19 — 20 ноября «Петербург» проследовал Аденским заливом без захода в знаменитый порт Аден, обязательный для захода судов Добровольного флота при обычных обстоятельствах. И вошел в Красное море. Чехов, кажется, использует всего лишь два слова в описании своих впечатлений на этом отрезке пути — уныло и скучно. Действительно, справа — бесконечные пески Аравийской пусты - ни, слева — безжизненные берега Абиссинского нагорья и далее Нубийской пустыни. Египетские пирамиды, знаменитые пороги Нила и не менее знаменитые нильские крокодилы были где-то далеко за горизонтом. Чехова почему-то не удивила чистейшая вода Красного моря, в которую не впадает ни единая река.
Однако плавание сопровождалось, по меньшей мере, одним любопытным событием. И оно зафиксировано в судовом журнале. Это — встреча с отрядом судов, на которых российский наследник престола, будущий император Николай II, совершал кругосветное плавание из Европы на Дальний Восток. На южном входе в Суэцкий канал суда стояли на рейде рядом, и экипажам была дана возможность повидаться со знакомыми и обменяться впечатлениями. Позднее фирмой Брокгауза было издано роскошное, до сих пор удивляющее своим совершенством 3-томное описание этого вояжа. Однако Чехов никогда не упоминал о факте этой встречи.
Возможно, тогда же произошел и другой случай — спасение французского судна, севшего на мель. В пересказе брата Михаила это выглядело довольно живописно: «“Петербург” по необходимости должен был остановиться и подать ему помощь. Спустили проволочный канат — перлинь, соединили его с пострадавшим судном, и, когда стали тащить, канат лопнул пополам. Его связали, прицепили снова, и французский пароход был спасен. Всю дальнейшую дорогу французы, следовавшие позади, кричали “Vive la Russie!” и играли русский гимн; и затем оба парохода разошлись, каждый поплыл своей дорогой. Каково же было разочарование потом, когда на “Петербурге” вспомнили, что забыли на радостях взыскать с французов тысячу рублей за порванный перлинь (все спасательные средства ставятся в счет спасенному), и, таким образом, эта тысяча рублей была разложена на всех подписавших протокол о спасении французского судна, в том числе и на моего брата Антона».
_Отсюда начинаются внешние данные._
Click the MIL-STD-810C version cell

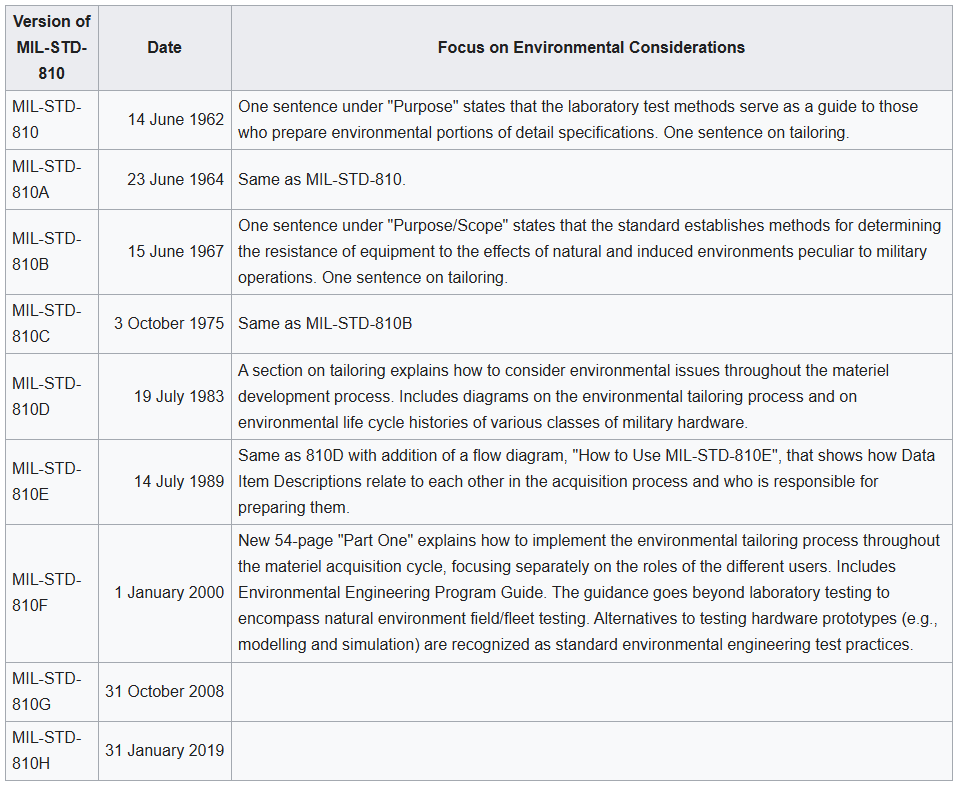pyautogui.click(x=52, y=324)
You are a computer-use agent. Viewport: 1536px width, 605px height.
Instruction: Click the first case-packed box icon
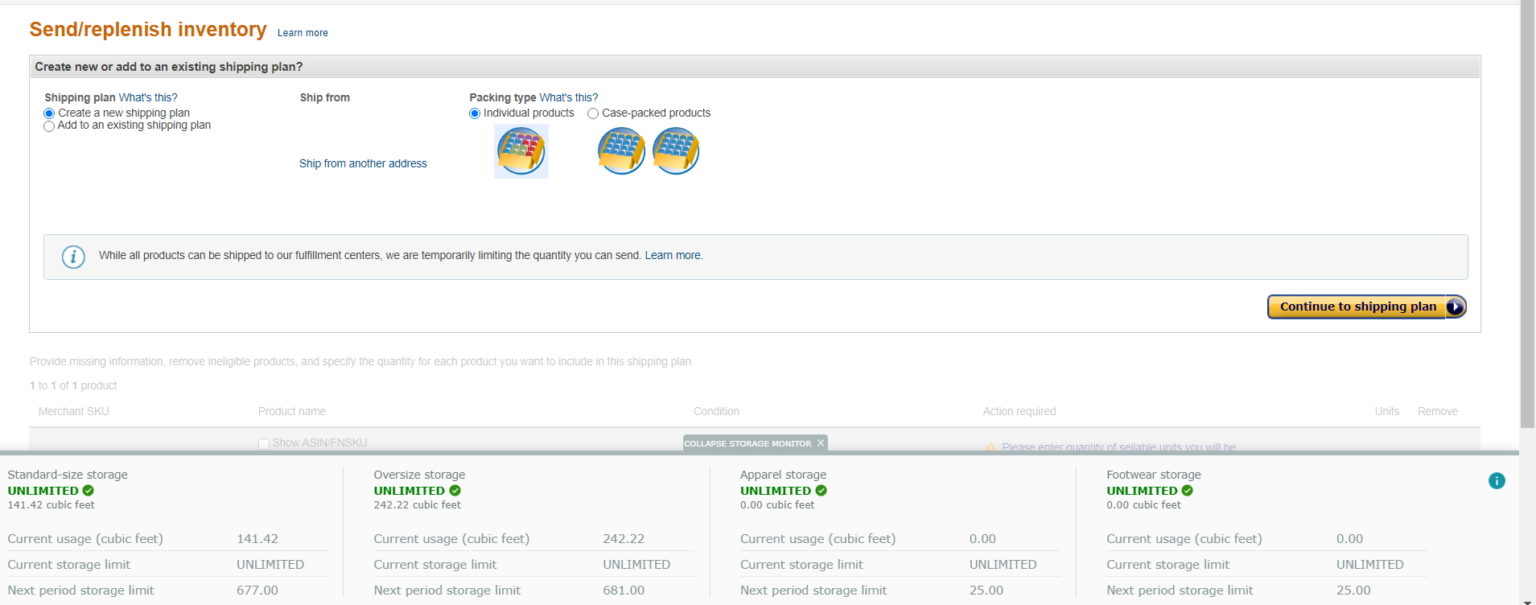click(620, 151)
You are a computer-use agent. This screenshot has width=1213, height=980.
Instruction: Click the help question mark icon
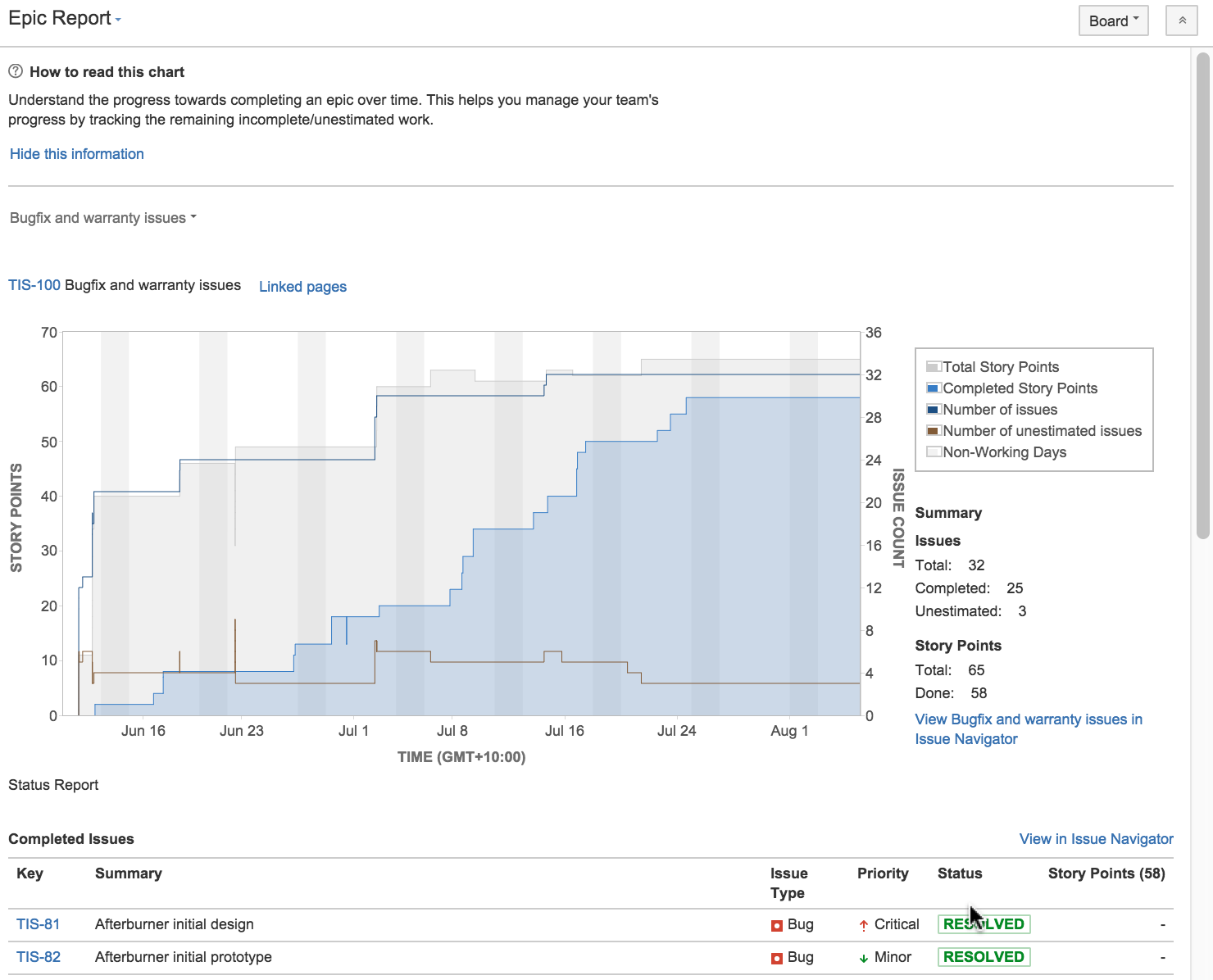(x=16, y=71)
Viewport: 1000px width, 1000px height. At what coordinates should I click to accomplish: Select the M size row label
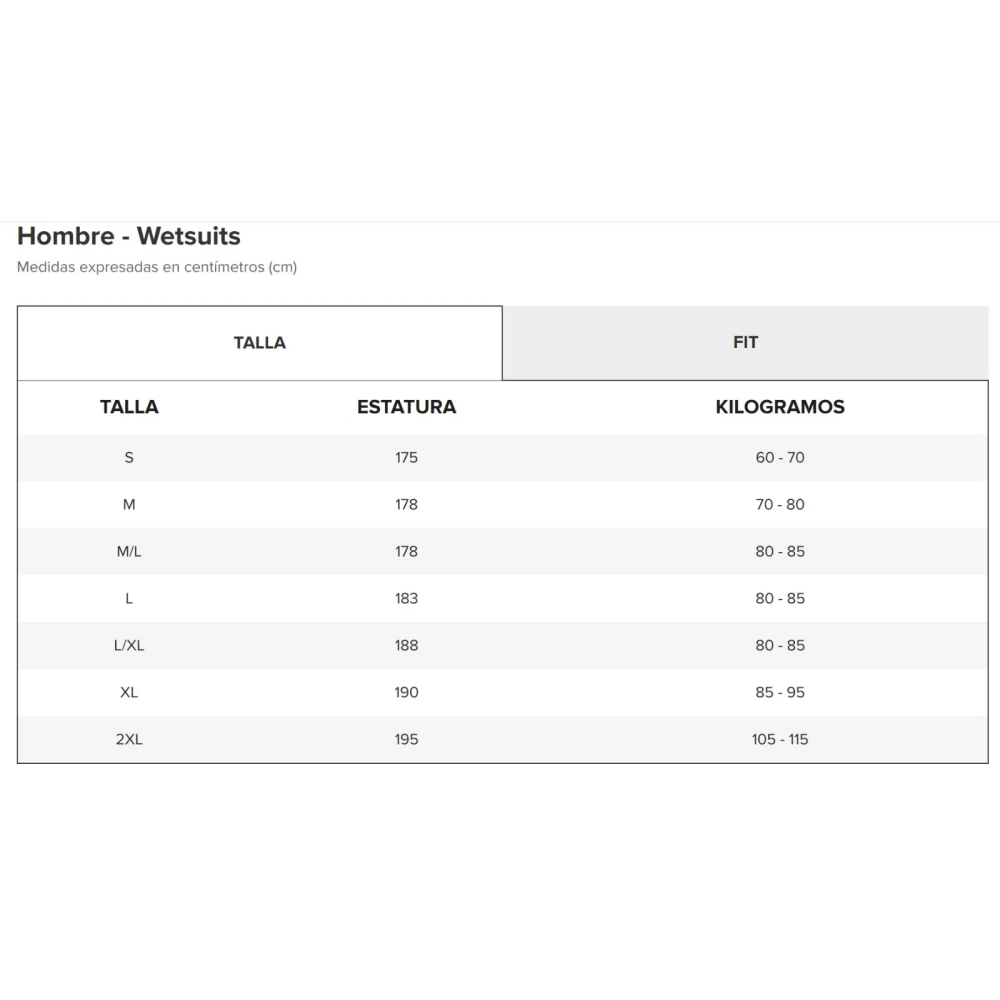129,504
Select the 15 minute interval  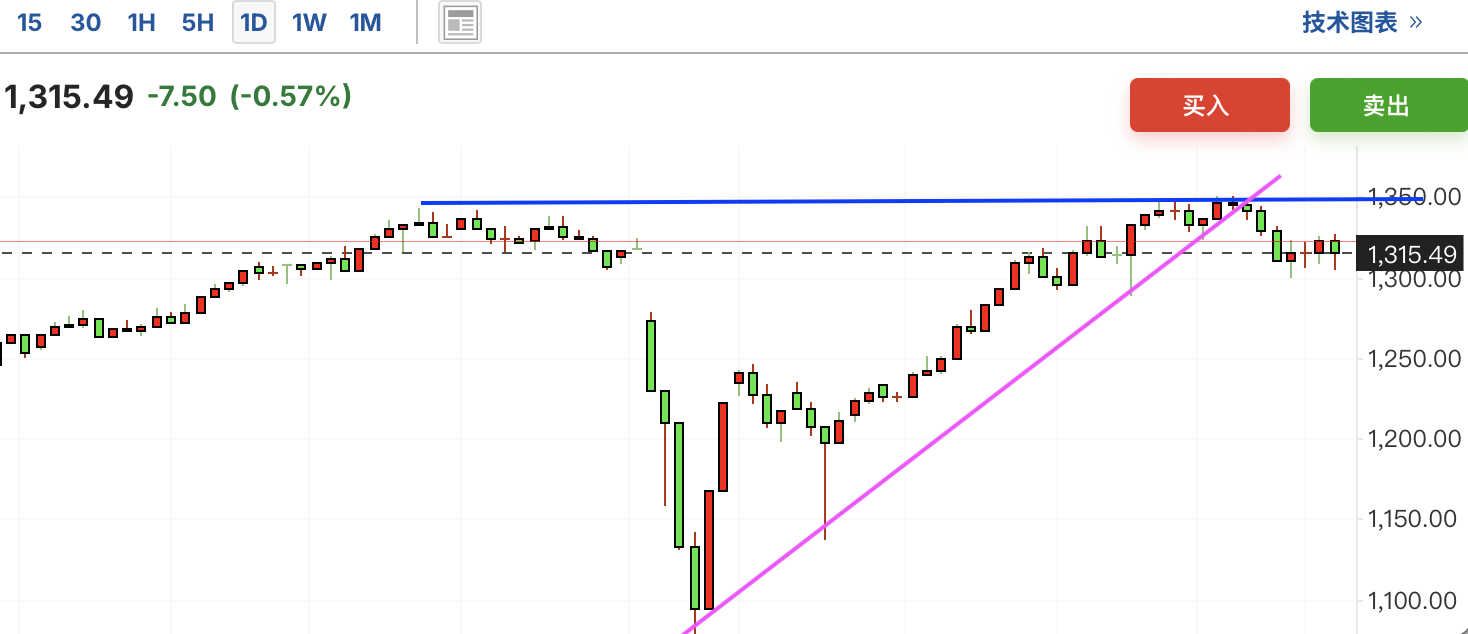point(30,23)
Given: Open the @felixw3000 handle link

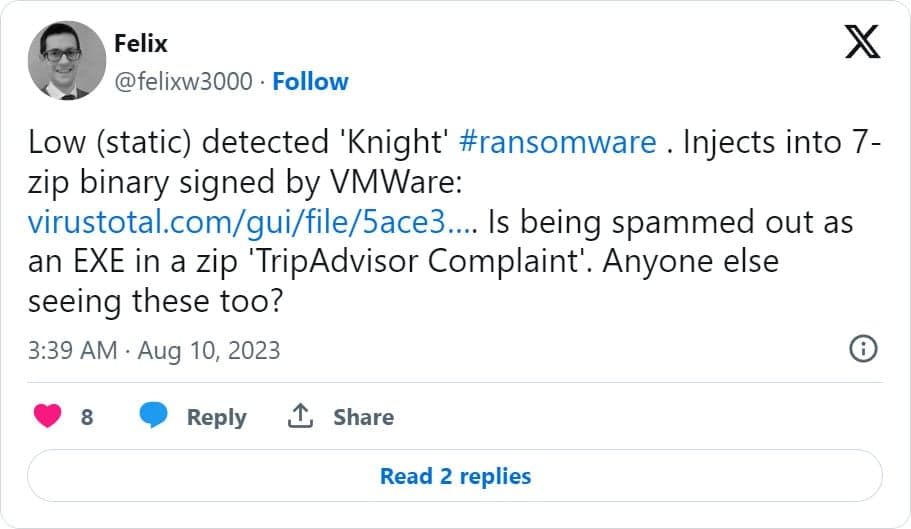Looking at the screenshot, I should click(x=183, y=81).
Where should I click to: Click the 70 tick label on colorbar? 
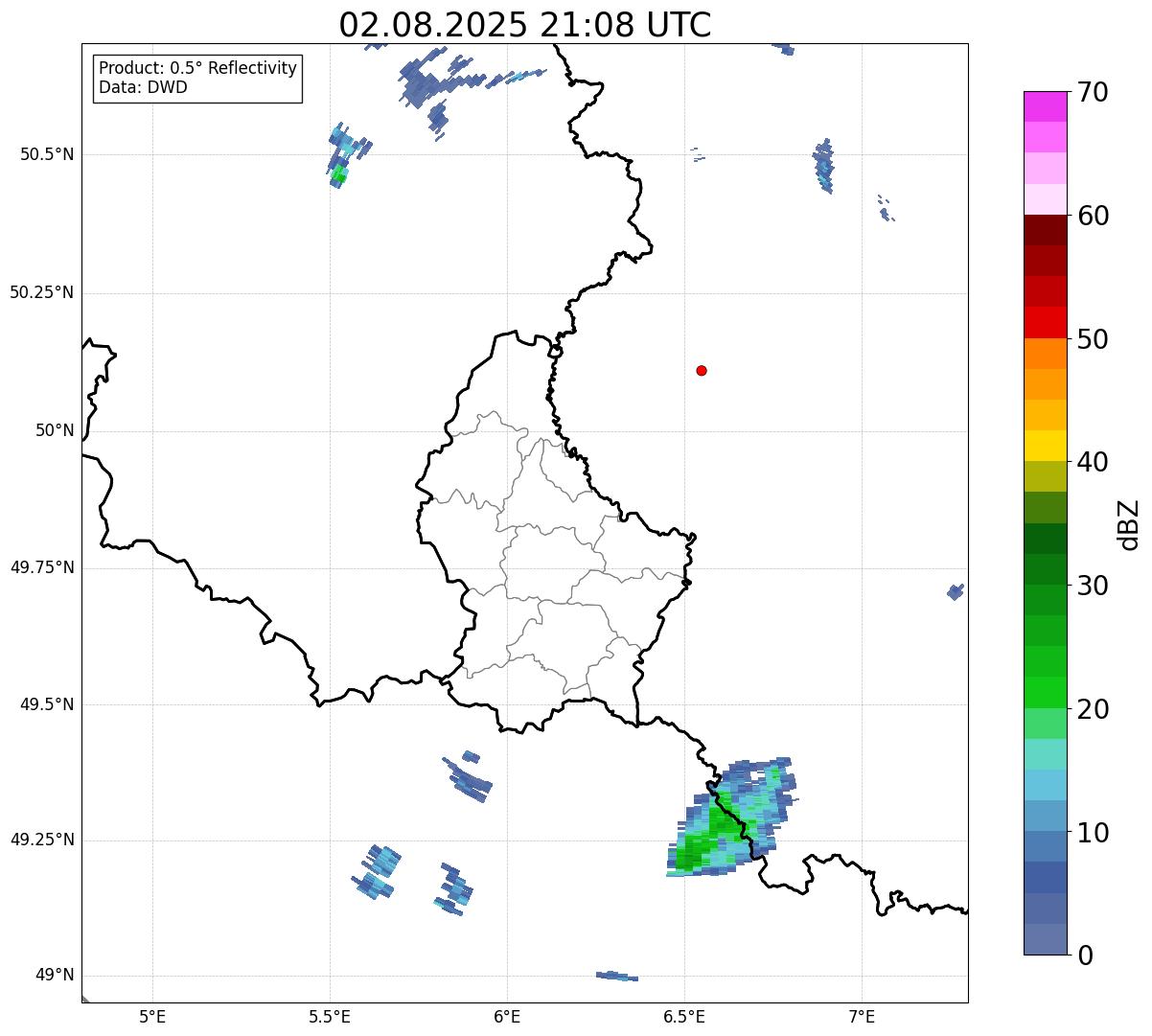tap(1093, 93)
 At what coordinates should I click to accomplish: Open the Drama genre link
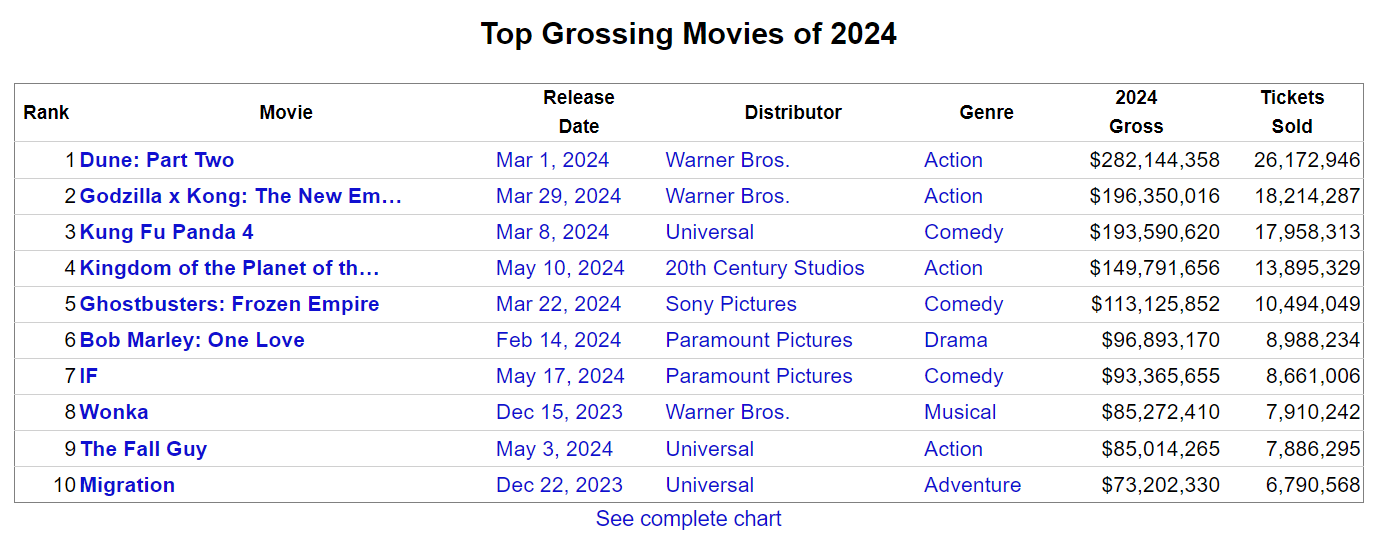point(955,340)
Некоторые чеховеды полагают, что память в данном случае подвела мемуариста-брата. Во-первых, не указано место происшествия, и, во-вторых, в судовом журнале этот эпизод никак не отмечен. Однако по обилию и точности деталей трудно предположить, что такой пересказ мог быть ошибкой памяти. Кроме того, есть и прямое указание на документ — протокол о спасении французского судна. Возможно, он до сих пор пылится в архивных томах Добровольного флота. Есть и еще одна зацепка — упоминание о том, что французы «всю дальнейшую дорогу» следовали позади. Такое длительное плавание «гуськом» могло иметь место только в канале или на подходе к нему.